落語 木戸をくぐれば

第69回「東男と京ことば」
 いざとなれば、落語は動物にも口を利かせる。『化物使い』の狸は正体を現したあとでサゲを言う。『権兵衛狸』の狸もサゲのひとことのみ口を利く。『王子の狐』では狐の母子が対話をし、『夏の医者』や『田能久』では大蛇までが口を利く。



 動物どころか、名工・左甚五郎が彫った木製の鼠がサゲをつける『ねずみ』という噺さえある。名人が作り、描いた作品には生命が宿り、生ある物には心があって、ときには何をか言う。それが落語の、いや人間の素朴な〝常識〟なのではないか。



 落語のおもしろさとは、と尋ねられた古今亭志ん朝が「狸がしゃべったりするから」と答えたという話がある。面倒な問いを噺家らしくはぐらかしたのだろうが、そこに落語の本質を見ることも出来る。



 志ん朝は真摯な人で、とかく突き詰めて考えてしまう性向があったが、その正反対な境地――ズボラや遊び、童心、勝手気儘を志向することもまた人一倍だった。狸が乙なことを言う落語を楽しむ思いもあったようだ。



『抜け雀』の雀は絵から抜け出る力を得たが、この噺で人並の口を利くことはなかった。その点は『ねずみ』の鼠とは大違いだ。どちらにしても、そんな非科学的な話があって堪るかと言い出すような人に落語は通じない。擬人化というフィクションの手法があると説得しても無駄だろう。そういう人が突き詰めたり、ズボラになったりすると一辺倒に傾くので危険が生じる。



『茶金』は上方落語『はてなの茶碗』の江戸翻案版だが、噺の性格上、京都という舞台は動かし難い。茶金こと茶屋金兵衛や茶店の親父は京ことばでやるべきだろうか、五代目古今亭志ん生も志ん朝も生半可の京ことばにしてはいない。いわば標準語版と割り切って演じている。

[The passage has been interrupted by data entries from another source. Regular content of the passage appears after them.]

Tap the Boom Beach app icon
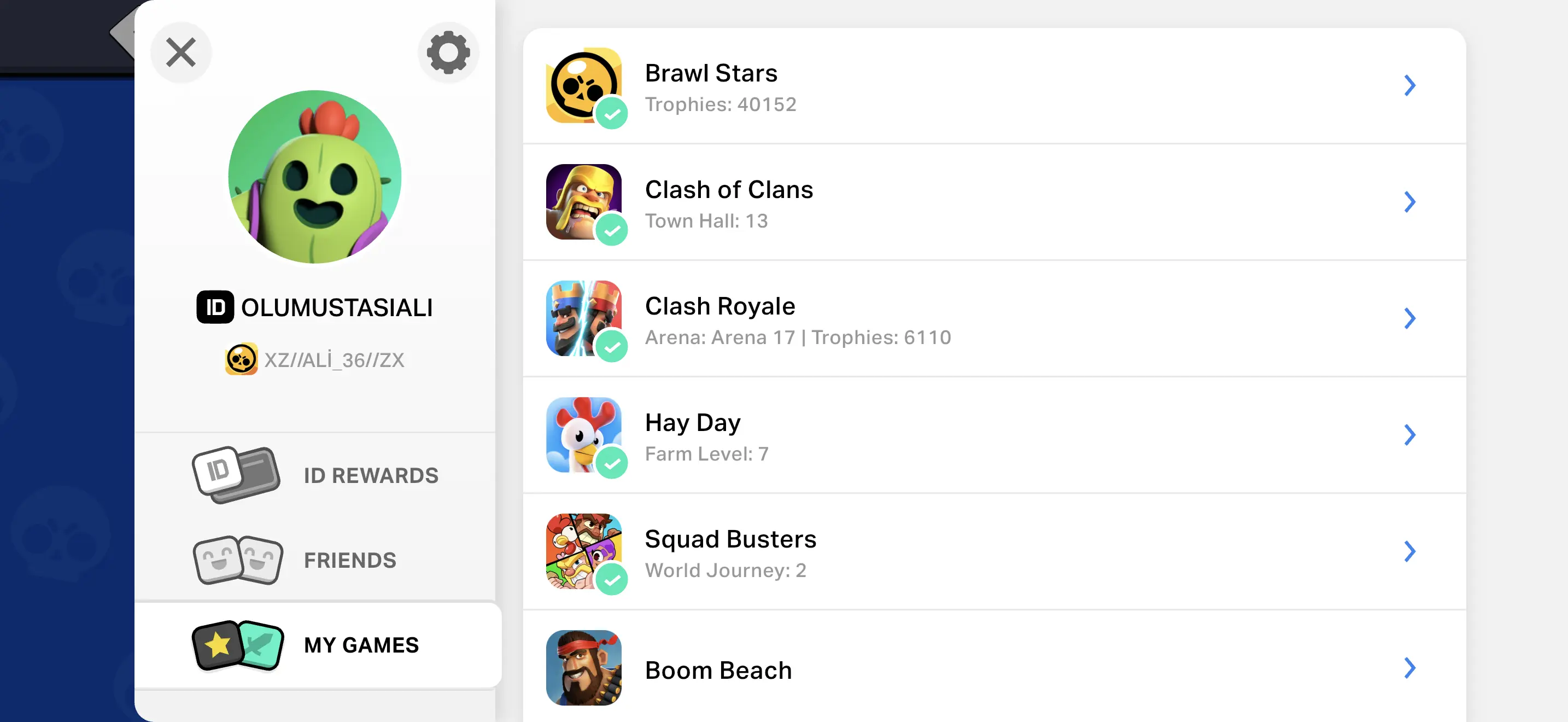 coord(582,667)
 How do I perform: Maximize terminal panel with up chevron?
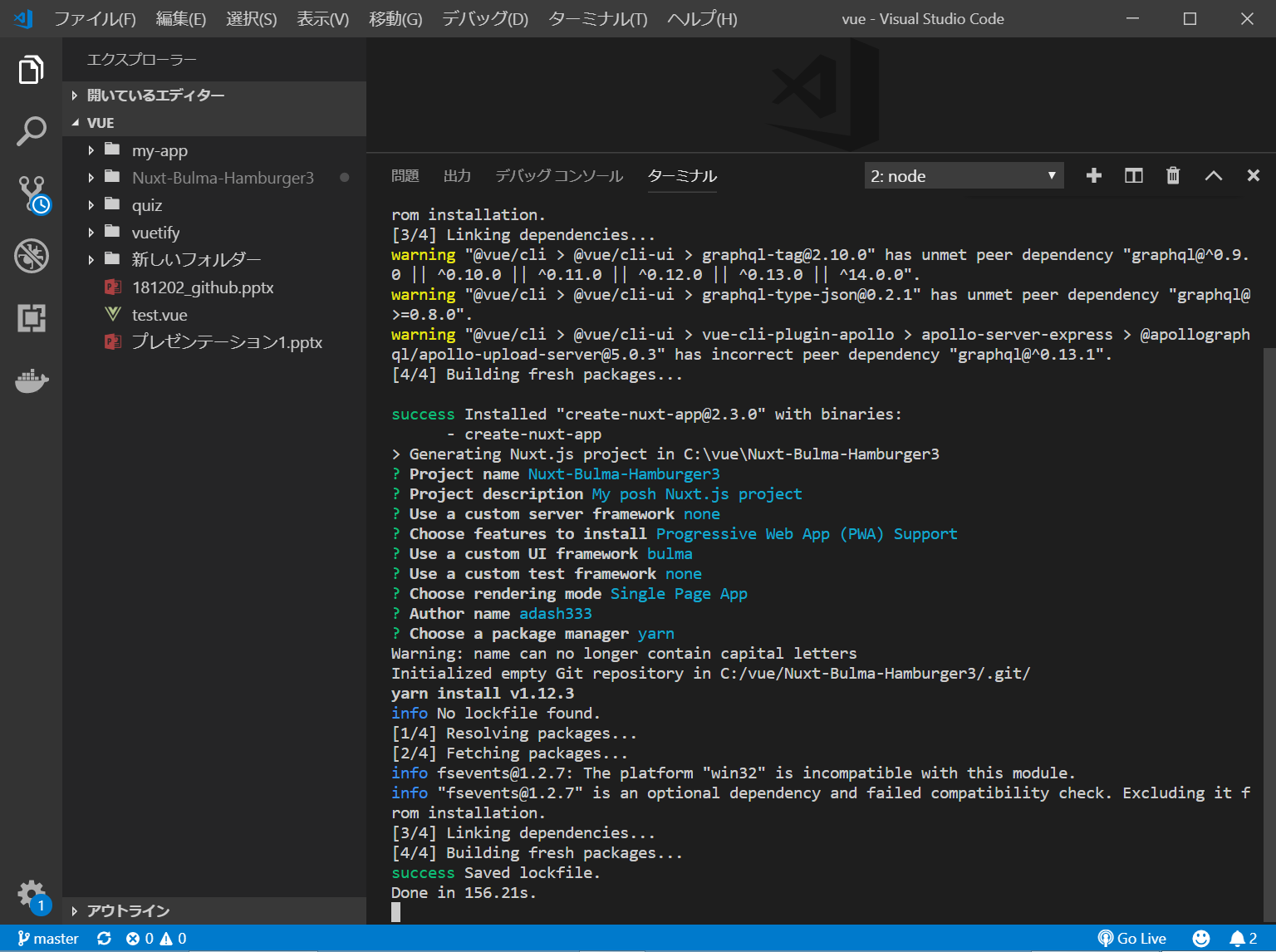coord(1213,176)
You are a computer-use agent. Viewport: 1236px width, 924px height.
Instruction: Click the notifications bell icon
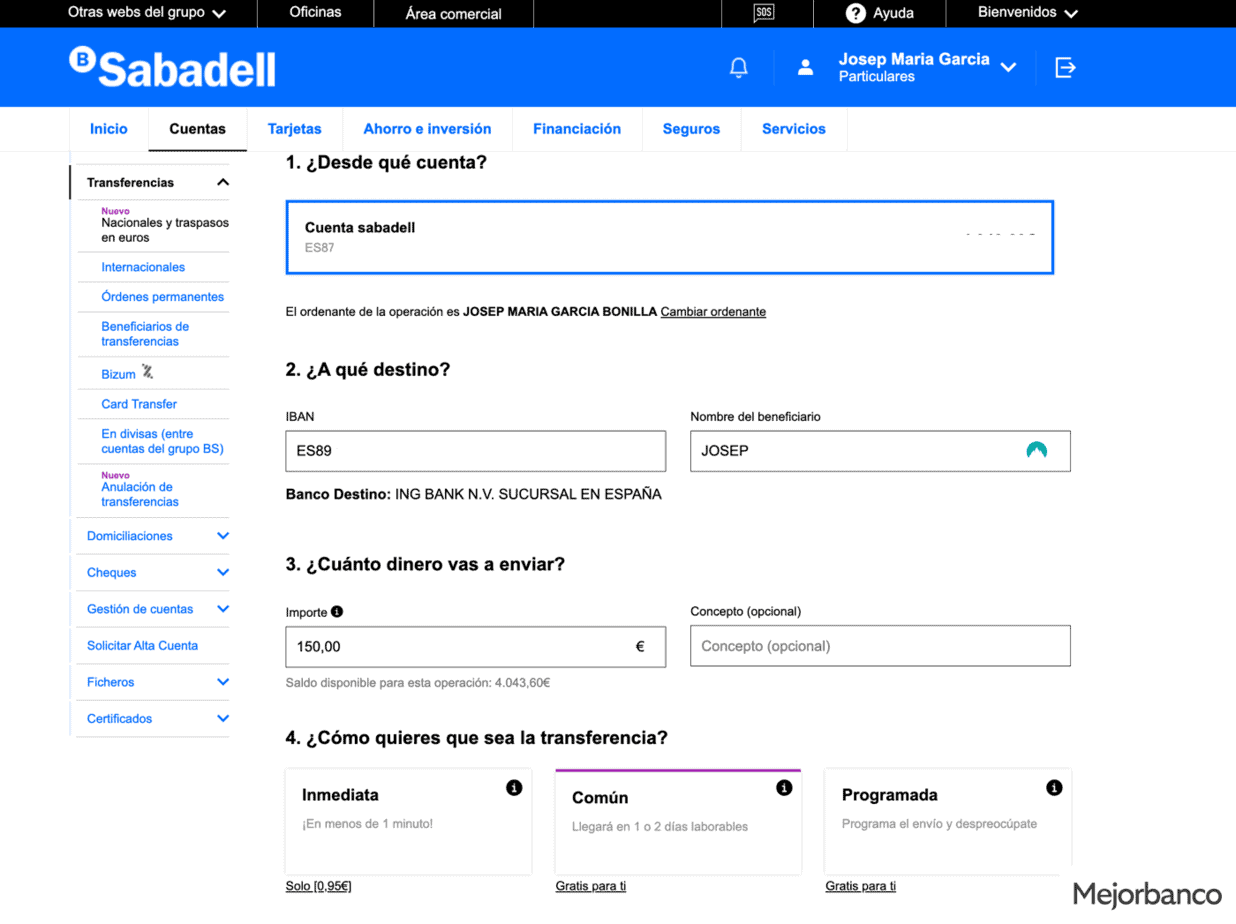[739, 68]
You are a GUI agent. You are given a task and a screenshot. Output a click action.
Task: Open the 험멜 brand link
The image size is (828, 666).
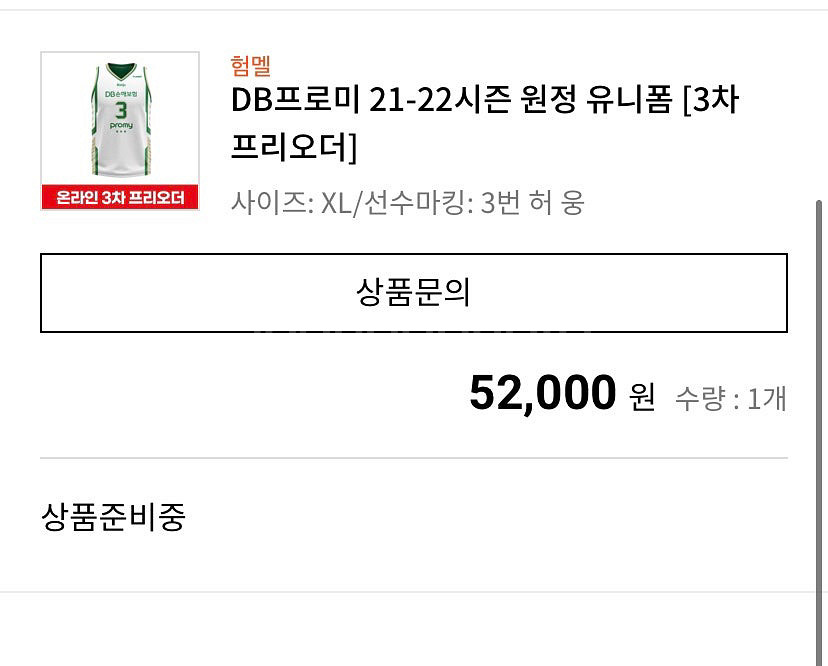point(251,66)
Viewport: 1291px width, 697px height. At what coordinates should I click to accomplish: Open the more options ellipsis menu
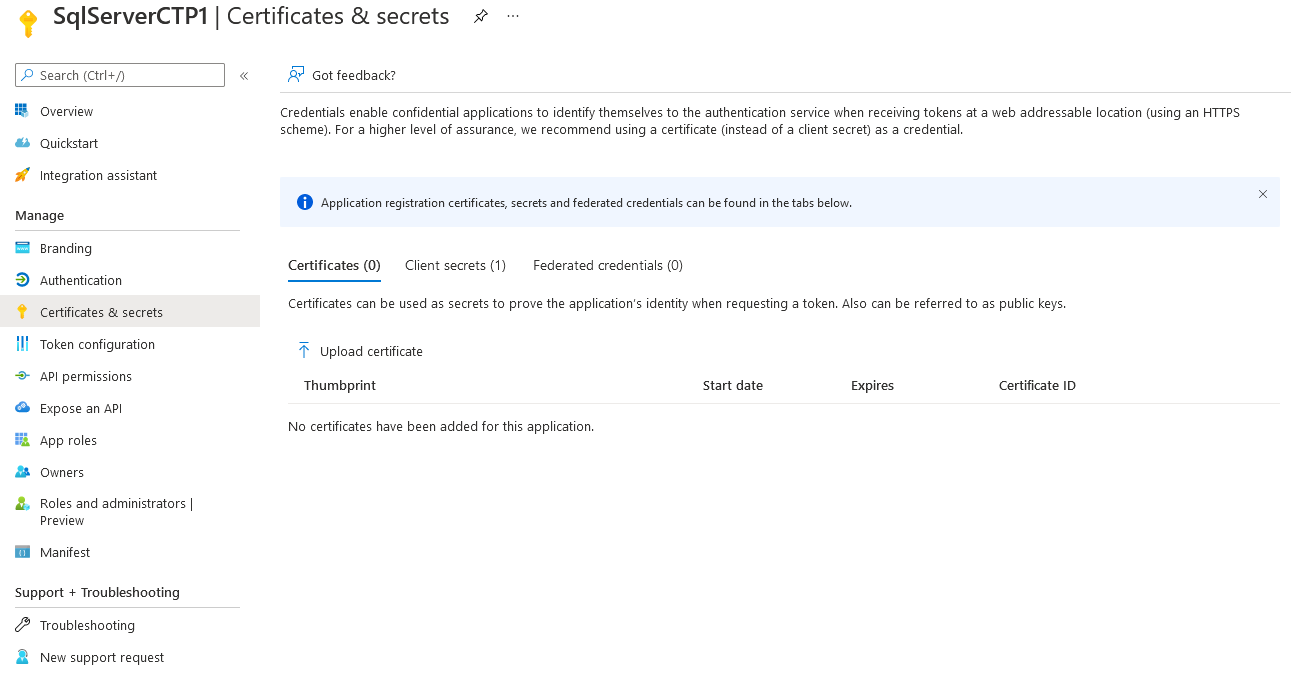click(x=513, y=16)

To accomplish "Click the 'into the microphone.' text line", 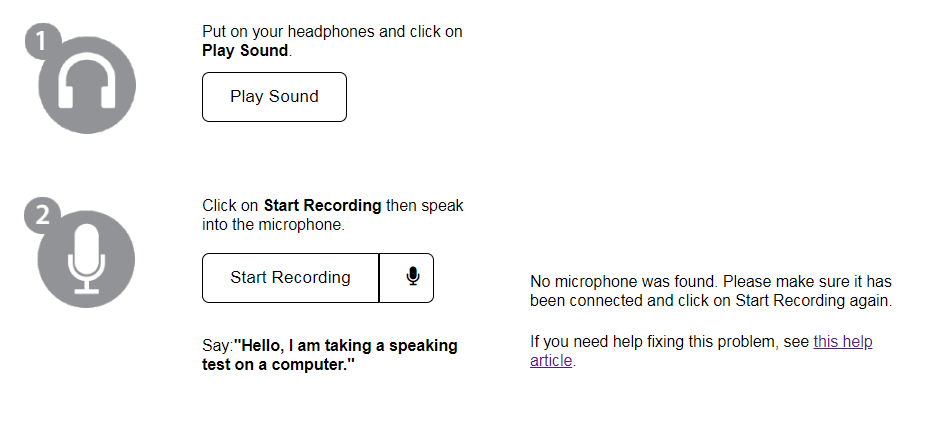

 芸・表現としてはこれでよいのだが、標準語の京都人を演じるのは気がひけるのか、今、この噺の後継者は少ない。人間は動物よりも融通の利かない存在らしい。

著者紹介


京須偕充(きょうす ともみつ)

1942年東京・神田生まれ。
慶應義塾大学卒業。
ソニーミュージック(旧CBSソニー)のプロデューサーとして、六代目三遊亭圓生の「圓生百席」、三代目古今亭志ん朝、柳家小三治のライブシリーズなどの名録音で広く知られる。
少年時代からの寄席通い、戦後落語の黄金期の同時代体験、レコーディングでの経験などをもとに落語に関する多くの著作がある。
おもな著書に『古典落語CDの名盤』(光文社新書)、『落語名人会 夢の勢揃い』(文春新書)、『圓生の録音室』(ちくま文庫)、『落語の聴き熟し』(弘文出版)、『落語家 昭和の名人くらべ』(文藝春秋)、編書に『志ん朝の落語』(ちくま文庫)など。TBSテレビ「落語研究会」の解説のほか、「朝日名人会」などの落語会プロデュースも手掛けている。